[Word and element location data]
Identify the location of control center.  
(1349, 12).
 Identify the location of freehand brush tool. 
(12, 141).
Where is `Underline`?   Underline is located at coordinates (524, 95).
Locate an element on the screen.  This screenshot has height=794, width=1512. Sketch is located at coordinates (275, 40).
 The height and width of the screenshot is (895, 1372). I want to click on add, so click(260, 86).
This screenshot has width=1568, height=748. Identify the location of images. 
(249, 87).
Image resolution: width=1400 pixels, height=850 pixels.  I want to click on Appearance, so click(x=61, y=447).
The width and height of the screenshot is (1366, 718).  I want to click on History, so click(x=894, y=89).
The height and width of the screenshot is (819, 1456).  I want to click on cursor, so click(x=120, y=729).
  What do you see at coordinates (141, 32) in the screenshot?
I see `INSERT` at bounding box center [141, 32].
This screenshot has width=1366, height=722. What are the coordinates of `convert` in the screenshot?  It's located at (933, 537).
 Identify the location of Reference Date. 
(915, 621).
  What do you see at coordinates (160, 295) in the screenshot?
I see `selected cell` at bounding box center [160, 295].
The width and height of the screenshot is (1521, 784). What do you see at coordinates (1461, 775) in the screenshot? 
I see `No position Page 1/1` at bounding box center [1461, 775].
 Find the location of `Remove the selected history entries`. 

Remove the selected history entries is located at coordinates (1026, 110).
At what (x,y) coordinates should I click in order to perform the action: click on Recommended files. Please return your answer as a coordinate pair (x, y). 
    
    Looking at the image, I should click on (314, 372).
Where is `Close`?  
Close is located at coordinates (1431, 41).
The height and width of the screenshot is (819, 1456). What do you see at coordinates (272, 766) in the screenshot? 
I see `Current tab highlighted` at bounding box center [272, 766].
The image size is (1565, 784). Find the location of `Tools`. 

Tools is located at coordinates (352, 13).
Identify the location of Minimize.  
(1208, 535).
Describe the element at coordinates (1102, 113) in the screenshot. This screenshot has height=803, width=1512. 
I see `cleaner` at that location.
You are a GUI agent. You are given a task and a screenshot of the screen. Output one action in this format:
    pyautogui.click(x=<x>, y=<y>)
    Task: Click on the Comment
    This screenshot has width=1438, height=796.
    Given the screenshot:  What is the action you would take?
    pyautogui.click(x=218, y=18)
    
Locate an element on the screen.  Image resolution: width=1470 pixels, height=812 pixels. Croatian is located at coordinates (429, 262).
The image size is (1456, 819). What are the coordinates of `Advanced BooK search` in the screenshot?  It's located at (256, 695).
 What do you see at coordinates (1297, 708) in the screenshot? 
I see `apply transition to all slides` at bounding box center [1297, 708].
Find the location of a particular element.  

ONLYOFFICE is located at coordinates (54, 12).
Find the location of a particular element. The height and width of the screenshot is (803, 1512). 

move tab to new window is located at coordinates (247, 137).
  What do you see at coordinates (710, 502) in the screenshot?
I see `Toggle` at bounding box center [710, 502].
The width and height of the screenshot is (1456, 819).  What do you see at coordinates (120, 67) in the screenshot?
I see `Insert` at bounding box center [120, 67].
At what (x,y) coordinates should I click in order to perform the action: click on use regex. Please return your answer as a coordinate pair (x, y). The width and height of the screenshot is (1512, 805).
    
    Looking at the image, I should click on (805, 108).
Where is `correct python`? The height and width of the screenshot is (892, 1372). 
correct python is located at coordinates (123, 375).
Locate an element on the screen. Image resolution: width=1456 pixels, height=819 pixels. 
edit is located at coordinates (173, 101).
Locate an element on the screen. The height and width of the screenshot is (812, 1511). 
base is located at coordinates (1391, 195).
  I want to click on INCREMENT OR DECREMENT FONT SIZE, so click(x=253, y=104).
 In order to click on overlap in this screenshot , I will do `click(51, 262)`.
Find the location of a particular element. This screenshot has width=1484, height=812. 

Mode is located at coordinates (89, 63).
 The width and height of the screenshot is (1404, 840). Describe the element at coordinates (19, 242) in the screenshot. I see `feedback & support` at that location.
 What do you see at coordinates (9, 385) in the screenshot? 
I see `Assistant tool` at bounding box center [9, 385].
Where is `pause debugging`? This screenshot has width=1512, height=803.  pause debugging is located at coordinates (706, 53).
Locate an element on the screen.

WRITTEN EXERCISE: Copy the listing above line for line, with no changes.

FINAL RESULT:
Identify the location of control center.  
(1349, 12).
 Identify the location of freehand brush tool. 
(12, 141).
Where is `Underline`?   Underline is located at coordinates (524, 95).
Locate an element on the screen.  This screenshot has height=794, width=1512. Sketch is located at coordinates (275, 40).
 The height and width of the screenshot is (895, 1372). I want to click on add, so click(260, 86).
This screenshot has width=1568, height=748. Identify the location of images. 
(249, 87).
Image resolution: width=1400 pixels, height=850 pixels.  I want to click on Appearance, so click(x=61, y=447).
The width and height of the screenshot is (1366, 718).  I want to click on History, so click(x=894, y=89).
The height and width of the screenshot is (819, 1456).  I want to click on cursor, so click(x=120, y=729).
  What do you see at coordinates (141, 32) in the screenshot?
I see `INSERT` at bounding box center [141, 32].
This screenshot has width=1366, height=722. What are the coordinates of `convert` in the screenshot?  It's located at (933, 537).
 Identify the location of Reference Date. 
(915, 621).
  What do you see at coordinates (160, 295) in the screenshot?
I see `selected cell` at bounding box center [160, 295].
The width and height of the screenshot is (1521, 784). What do you see at coordinates (1461, 775) in the screenshot? 
I see `No position Page 1/1` at bounding box center [1461, 775].
 Find the location of `Remove the selected history entries`. 

Remove the selected history entries is located at coordinates (1026, 110).
At what (x,y) coordinates should I click in order to perform the action: click on Recommended files. Please return your answer as a coordinate pair (x, y). 
    
    Looking at the image, I should click on (314, 372).
Where is `Close`?  
Close is located at coordinates (1431, 41).
The height and width of the screenshot is (819, 1456). What do you see at coordinates (272, 766) in the screenshot? 
I see `Current tab highlighted` at bounding box center [272, 766].
The image size is (1565, 784). Find the location of `Tools`. 

Tools is located at coordinates (352, 13).
Identify the location of Minimize.  
(1208, 535).
Describe the element at coordinates (1102, 113) in the screenshot. This screenshot has height=803, width=1512. 
I see `cleaner` at that location.
You are a GUI agent. You are given a task and a screenshot of the screen. Output one action in this format:
    pyautogui.click(x=<x>, y=<y>)
    Task: Click on the Comment
    This screenshot has width=1438, height=796.
    Given the screenshot:  What is the action you would take?
    pyautogui.click(x=218, y=18)
    
Locate an element on the screen.  Image resolution: width=1470 pixels, height=812 pixels. Croatian is located at coordinates (429, 262).
The image size is (1456, 819). What are the coordinates of `Advanced BooK search` in the screenshot?  It's located at (256, 695).
 What do you see at coordinates (1297, 708) in the screenshot? 
I see `apply transition to all slides` at bounding box center [1297, 708].
Find the location of a particular element.  

ONLYOFFICE is located at coordinates (54, 12).
Find the location of a particular element. The height and width of the screenshot is (803, 1512). 

move tab to new window is located at coordinates (247, 137).
  What do you see at coordinates (710, 502) in the screenshot?
I see `Toggle` at bounding box center [710, 502].
The width and height of the screenshot is (1456, 819).  What do you see at coordinates (120, 67) in the screenshot?
I see `Insert` at bounding box center [120, 67].
At what (x,y) coordinates should I click in order to perform the action: click on use regex. Please return your answer as a coordinate pair (x, y). The width and height of the screenshot is (1512, 805).
    
    Looking at the image, I should click on (805, 108).
Where is `correct python`? The height and width of the screenshot is (892, 1372). 
correct python is located at coordinates (123, 375).
Locate an element on the screen. Image resolution: width=1456 pixels, height=819 pixels. 
edit is located at coordinates (173, 101).
Locate an element on the screen. The height and width of the screenshot is (812, 1511). 
base is located at coordinates (1391, 195).
  I want to click on INCREMENT OR DECREMENT FONT SIZE, so click(x=253, y=104).
 In order to click on overlap in this screenshot , I will do `click(51, 262)`.
Find the location of a particular element. This screenshot has width=1484, height=812. 

Mode is located at coordinates (89, 63).
 The width and height of the screenshot is (1404, 840). Describe the element at coordinates (19, 242) in the screenshot. I see `feedback & support` at that location.
 What do you see at coordinates (9, 385) in the screenshot? 
I see `Assistant tool` at bounding box center [9, 385].
Where is `pause debugging`? This screenshot has width=1512, height=803.  pause debugging is located at coordinates (706, 53).
Locate an element on the screen.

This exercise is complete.